Start of Data extract

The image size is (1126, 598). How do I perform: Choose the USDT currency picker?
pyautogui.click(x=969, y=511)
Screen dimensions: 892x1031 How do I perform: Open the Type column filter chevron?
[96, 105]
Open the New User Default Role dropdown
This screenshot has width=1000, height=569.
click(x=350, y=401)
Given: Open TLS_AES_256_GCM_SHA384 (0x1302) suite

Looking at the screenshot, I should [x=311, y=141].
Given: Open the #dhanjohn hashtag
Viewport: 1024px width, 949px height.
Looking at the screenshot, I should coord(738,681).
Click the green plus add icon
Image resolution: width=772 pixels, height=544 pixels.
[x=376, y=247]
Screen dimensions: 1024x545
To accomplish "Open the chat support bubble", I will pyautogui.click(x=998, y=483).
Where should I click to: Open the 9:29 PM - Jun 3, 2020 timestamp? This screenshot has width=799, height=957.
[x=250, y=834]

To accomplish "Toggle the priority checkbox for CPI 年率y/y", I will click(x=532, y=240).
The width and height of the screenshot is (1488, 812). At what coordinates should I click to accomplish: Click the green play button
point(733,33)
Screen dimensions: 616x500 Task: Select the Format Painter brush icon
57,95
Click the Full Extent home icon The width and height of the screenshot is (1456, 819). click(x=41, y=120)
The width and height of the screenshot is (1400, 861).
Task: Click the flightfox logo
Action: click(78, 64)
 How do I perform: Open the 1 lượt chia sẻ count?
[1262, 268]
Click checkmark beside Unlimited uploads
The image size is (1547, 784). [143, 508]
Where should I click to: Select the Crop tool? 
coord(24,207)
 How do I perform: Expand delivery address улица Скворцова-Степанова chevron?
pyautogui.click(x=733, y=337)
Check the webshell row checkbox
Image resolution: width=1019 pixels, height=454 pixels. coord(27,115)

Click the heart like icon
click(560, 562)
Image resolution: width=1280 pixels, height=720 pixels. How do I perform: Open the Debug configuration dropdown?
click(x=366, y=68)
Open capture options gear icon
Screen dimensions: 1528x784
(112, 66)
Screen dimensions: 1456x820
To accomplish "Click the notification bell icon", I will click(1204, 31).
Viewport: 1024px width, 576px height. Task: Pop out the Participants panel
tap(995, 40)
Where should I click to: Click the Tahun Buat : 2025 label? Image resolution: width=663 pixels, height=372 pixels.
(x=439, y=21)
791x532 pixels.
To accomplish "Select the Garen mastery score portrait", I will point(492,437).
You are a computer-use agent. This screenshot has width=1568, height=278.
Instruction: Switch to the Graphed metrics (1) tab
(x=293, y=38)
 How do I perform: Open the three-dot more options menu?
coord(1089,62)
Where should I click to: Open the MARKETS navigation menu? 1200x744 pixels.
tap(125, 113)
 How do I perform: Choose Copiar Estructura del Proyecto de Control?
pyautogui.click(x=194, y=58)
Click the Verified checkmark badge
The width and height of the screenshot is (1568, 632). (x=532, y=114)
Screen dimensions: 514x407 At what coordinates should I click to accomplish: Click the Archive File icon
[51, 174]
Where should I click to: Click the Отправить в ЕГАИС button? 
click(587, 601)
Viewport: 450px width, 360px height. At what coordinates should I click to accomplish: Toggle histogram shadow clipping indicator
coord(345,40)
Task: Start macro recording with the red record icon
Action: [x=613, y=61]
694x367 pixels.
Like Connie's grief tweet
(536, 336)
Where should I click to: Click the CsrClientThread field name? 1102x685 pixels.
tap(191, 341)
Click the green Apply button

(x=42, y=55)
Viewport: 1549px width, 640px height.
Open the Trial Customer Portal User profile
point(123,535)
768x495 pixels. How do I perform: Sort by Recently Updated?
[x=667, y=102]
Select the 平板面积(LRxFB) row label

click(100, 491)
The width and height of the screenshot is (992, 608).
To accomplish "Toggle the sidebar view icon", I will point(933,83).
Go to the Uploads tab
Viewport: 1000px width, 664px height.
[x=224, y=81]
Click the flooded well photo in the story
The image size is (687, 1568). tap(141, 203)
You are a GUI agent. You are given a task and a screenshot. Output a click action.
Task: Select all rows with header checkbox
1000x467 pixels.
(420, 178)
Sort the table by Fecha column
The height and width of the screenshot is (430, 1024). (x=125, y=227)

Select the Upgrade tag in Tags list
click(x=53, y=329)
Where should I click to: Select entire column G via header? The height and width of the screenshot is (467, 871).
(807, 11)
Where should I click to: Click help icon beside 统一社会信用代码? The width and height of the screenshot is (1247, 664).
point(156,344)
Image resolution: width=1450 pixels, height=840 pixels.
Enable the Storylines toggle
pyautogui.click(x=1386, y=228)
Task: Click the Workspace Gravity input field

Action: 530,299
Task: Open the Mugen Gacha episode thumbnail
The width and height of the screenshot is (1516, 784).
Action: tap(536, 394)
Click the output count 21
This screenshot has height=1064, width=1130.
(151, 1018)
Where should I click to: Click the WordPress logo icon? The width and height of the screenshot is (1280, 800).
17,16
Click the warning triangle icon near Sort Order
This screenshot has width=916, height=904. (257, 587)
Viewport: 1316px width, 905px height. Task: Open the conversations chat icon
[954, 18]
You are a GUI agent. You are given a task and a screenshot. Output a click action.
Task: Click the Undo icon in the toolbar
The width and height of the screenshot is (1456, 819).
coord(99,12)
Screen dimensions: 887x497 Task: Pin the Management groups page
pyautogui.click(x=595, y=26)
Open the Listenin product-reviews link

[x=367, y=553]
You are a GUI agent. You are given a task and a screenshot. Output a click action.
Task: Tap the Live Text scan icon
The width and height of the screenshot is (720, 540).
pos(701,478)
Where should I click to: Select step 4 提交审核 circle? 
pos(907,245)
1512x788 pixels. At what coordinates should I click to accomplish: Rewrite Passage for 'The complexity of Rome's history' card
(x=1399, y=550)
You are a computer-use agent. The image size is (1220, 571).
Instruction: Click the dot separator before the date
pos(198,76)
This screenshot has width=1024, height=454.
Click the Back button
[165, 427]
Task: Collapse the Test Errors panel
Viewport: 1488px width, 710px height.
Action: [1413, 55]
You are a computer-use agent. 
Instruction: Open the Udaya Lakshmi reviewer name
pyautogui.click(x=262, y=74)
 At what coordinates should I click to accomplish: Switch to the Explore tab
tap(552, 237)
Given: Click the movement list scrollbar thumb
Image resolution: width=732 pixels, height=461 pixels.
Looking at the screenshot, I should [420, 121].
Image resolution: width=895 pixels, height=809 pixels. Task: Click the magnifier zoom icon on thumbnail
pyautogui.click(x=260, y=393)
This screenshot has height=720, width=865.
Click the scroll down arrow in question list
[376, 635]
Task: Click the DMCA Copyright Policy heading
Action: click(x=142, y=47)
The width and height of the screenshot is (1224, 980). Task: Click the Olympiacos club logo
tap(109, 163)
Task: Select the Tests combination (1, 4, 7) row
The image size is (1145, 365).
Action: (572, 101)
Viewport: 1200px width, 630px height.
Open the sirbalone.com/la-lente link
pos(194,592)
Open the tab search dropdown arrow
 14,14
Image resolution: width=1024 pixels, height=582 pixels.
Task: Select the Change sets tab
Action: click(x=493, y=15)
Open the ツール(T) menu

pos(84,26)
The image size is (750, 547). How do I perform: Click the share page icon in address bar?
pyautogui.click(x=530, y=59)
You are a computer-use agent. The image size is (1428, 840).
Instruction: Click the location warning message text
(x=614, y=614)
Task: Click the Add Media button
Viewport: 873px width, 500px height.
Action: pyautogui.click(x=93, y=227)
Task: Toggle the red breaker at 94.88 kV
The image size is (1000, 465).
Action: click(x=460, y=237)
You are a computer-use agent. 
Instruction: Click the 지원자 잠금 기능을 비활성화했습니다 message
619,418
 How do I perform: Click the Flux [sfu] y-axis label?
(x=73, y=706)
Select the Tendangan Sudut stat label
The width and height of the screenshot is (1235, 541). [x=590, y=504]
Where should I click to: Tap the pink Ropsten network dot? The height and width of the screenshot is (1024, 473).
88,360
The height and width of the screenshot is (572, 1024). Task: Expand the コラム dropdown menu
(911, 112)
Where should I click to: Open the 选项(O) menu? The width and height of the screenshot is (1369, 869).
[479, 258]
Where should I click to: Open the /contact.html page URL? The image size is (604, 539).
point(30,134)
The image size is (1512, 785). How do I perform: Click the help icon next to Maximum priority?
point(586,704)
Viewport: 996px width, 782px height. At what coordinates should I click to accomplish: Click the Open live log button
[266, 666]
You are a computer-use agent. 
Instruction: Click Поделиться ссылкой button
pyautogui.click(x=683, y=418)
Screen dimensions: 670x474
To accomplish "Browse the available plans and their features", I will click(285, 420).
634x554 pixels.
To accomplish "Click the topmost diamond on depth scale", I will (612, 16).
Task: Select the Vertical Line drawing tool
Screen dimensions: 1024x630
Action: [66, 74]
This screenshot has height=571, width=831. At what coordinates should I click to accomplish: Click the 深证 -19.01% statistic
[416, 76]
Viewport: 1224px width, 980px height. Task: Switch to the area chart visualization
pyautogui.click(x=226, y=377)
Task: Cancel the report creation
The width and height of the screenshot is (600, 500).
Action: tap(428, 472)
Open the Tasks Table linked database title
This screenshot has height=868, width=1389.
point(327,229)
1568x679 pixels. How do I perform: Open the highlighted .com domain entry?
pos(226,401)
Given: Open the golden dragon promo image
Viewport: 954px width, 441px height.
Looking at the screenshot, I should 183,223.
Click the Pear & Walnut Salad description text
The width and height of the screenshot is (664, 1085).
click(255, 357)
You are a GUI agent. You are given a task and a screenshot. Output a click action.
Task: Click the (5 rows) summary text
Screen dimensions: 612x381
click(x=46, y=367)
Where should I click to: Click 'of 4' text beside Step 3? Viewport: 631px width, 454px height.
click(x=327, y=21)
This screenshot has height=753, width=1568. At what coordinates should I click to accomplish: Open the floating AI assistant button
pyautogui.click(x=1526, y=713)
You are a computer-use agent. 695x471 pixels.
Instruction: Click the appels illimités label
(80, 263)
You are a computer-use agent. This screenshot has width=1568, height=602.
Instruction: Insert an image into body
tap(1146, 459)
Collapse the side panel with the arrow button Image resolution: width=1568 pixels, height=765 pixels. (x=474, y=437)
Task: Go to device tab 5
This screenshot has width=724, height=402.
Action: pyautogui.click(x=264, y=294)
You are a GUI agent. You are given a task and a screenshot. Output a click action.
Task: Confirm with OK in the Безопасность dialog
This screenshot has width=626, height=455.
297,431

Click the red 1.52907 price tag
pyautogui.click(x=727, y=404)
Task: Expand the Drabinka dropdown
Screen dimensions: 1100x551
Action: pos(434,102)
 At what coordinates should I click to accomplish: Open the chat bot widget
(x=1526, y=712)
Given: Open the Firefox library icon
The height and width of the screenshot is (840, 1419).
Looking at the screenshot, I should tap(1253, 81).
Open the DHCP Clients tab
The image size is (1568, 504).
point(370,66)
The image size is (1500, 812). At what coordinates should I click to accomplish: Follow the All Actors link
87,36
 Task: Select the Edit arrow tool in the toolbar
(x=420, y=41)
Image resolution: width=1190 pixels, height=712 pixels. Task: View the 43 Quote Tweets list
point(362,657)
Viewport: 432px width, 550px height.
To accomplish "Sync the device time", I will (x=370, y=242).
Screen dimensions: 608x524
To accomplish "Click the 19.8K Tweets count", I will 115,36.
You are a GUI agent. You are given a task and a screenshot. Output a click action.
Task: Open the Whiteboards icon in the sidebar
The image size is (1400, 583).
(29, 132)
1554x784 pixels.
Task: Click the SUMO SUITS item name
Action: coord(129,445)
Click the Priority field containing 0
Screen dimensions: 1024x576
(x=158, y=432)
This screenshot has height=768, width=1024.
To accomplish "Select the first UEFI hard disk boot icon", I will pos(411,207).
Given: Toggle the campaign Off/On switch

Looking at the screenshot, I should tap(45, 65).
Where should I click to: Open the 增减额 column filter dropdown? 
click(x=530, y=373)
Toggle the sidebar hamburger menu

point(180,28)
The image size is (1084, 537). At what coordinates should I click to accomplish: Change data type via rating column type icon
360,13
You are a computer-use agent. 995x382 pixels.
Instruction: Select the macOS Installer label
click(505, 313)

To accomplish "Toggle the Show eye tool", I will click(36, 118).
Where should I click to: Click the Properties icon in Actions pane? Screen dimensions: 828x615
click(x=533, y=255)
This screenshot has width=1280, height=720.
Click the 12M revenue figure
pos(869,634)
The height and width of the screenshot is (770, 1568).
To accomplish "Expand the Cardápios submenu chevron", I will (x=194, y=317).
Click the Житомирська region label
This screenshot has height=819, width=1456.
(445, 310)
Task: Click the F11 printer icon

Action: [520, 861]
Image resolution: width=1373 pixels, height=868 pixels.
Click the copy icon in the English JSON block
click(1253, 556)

End of Data extract

Exercise aim
Only a number is expected here: the count of lines in the listing that hold the string "Collapse".

Expected output
2